The CELP codec structure can be improved and used at rates below 4.8kbits/s by classifying speech segments into voiced, unvoiced, and transition frames, which are then coded differently with a specially designed encoder for each type. For example, for unvoiced frames the encoder will not use any long-term prediction, whereas for voiced frames such prediction is vital but the fixed codebook may be less important. Such class-dependent codecs are capable of producing reasonable quality speech at bit rates of 2.4kbits/s. Multi-band excitation (MBE) codecs work by declaring some regions the frequency domain as voiced and others as unvoiced. They transmit for each frames a pitch period, spectral magnitude and phase information, and voiced/unvoiced decisions for the harmonics of the fundamental frequency.

This structure produces a good quality speech at 8kbits/s. Table 1 provides a summary of some of the most significant CELP coders.

Higher bandwidths than that of the telephone bandwidth result in major subjective improvements.

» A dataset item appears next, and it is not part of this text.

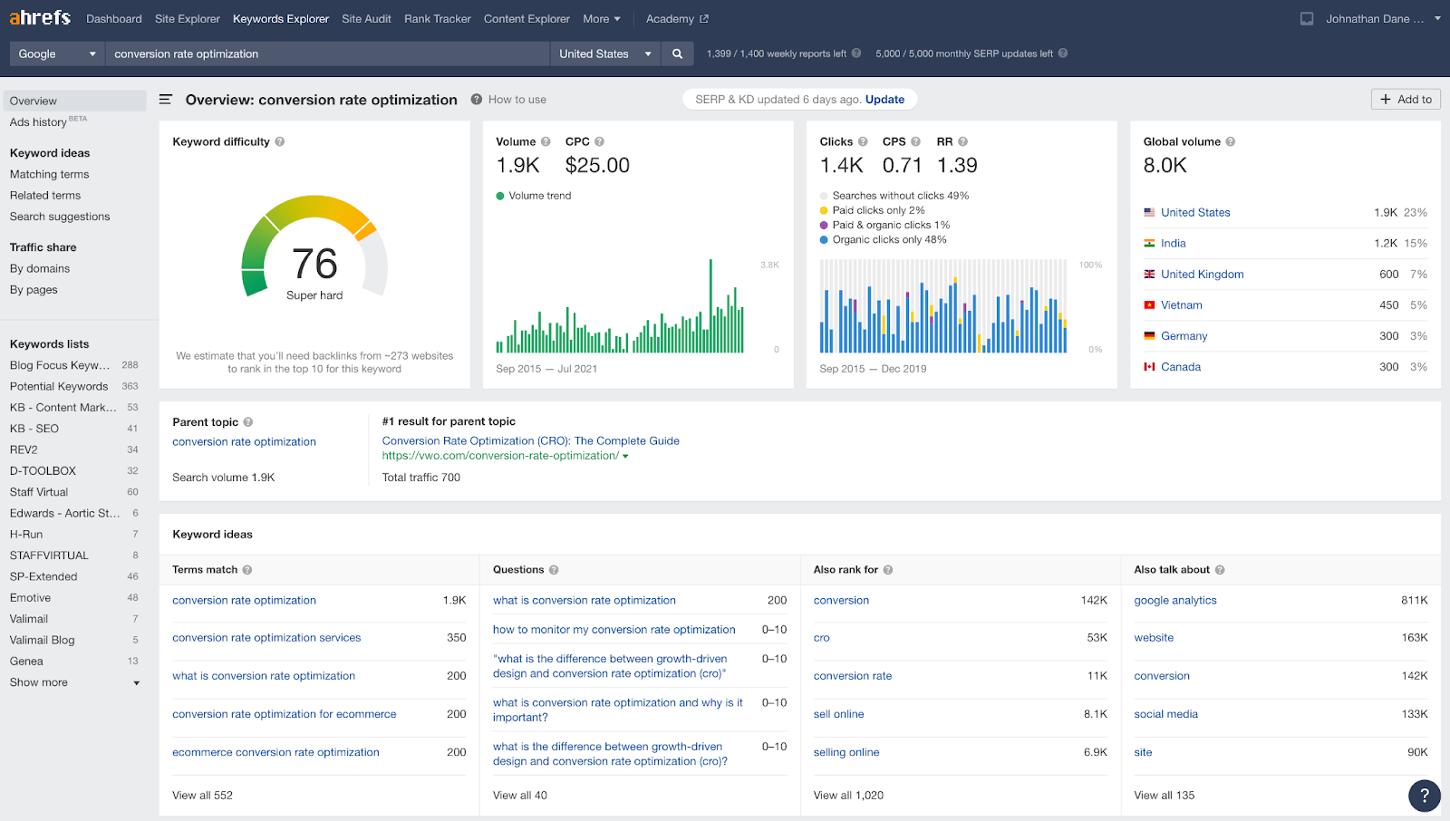Expand the More navigation menu

point(602,18)
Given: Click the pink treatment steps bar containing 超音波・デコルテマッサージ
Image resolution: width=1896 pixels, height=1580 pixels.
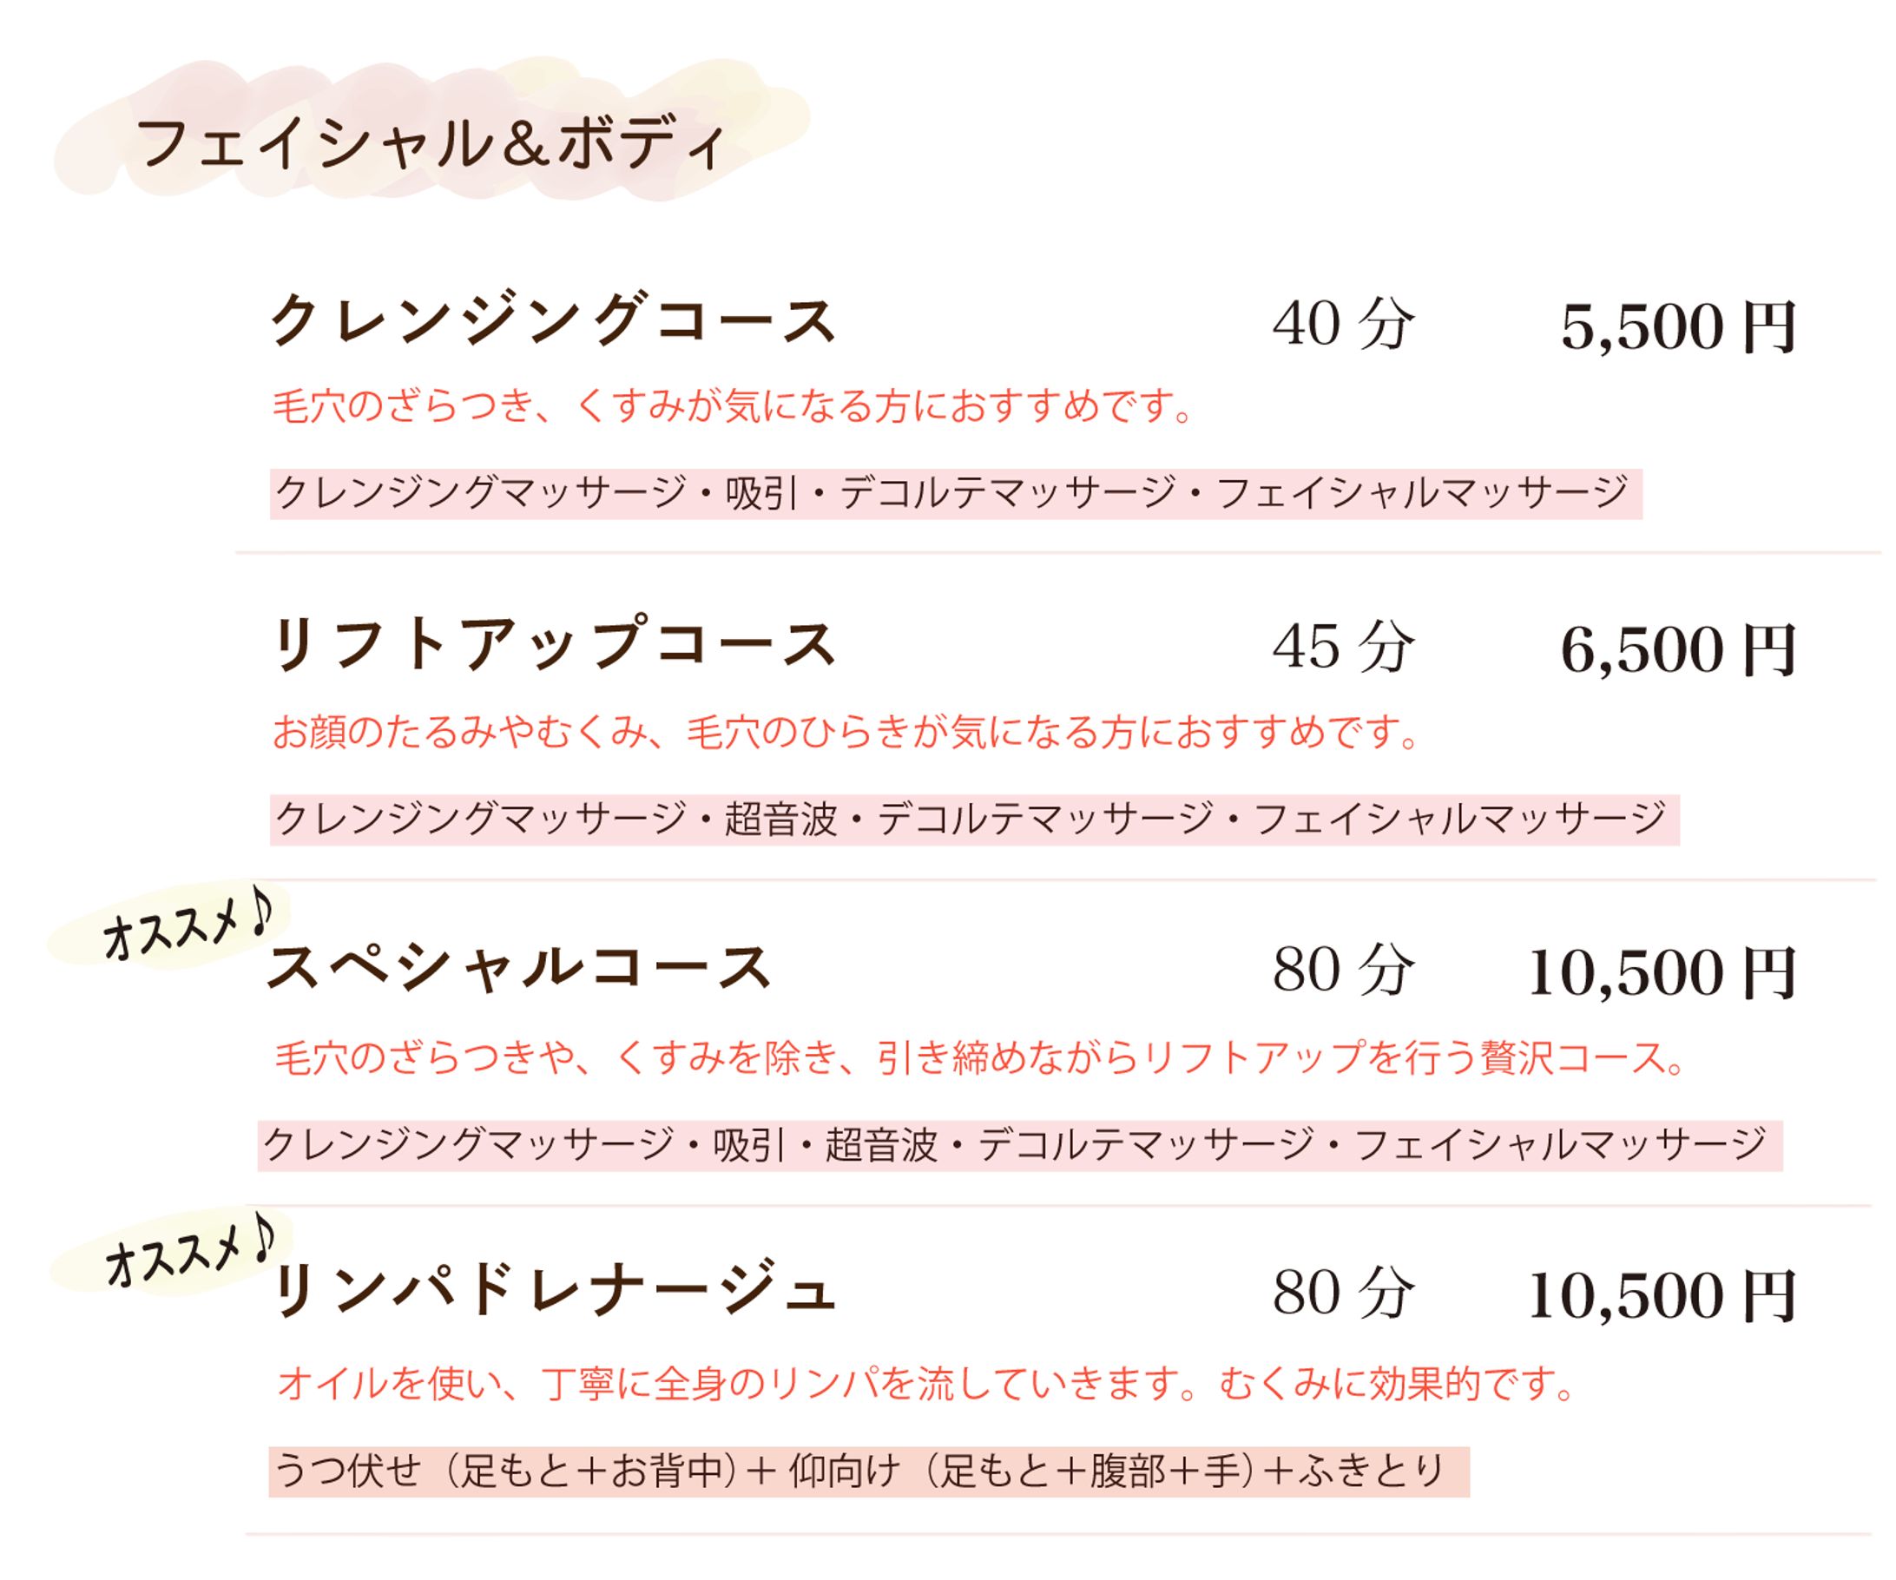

Thus a bandwidth of 50 to 20 kHz not only improves the intelligibility and naturalness of audio and speech, but also adds a feeling of transparent communication, making speaker recognition easier. However, this will result in the necessity of storing and transmitting a much larger amount of data, unless efficient wideband coding schemes are used. Wideband speech and audio coding intend to minimize the storage and transmission costs while providing an audio and speech signal with no audible differences between the compressed and the actual signals with 20kHz or higher bandwidth and a dynamic range equal of above 90 dB.Four key technology aspects play a very important role to achieve this goal: the perceptual coding, frequency domain coding, window switching, and dynamic bit allocation. Using these features the speech signal is divided into a set of non-uniform subbands to encode with more precision the perceptually more significant components and with fewer bits the perceptually less significant frequency components. The subband approach also allows the use of the masking effect in which the frequency components close to those with larger amplitude are masked, and then they can be discharged without audible degradation. These features, together with a dynamic bit allocation, allow significant reduction of the total bits required for encoding the audio signal without perceptible degradation of the audio signalquality. Some of the most representative coders of this type are listed in Table 2.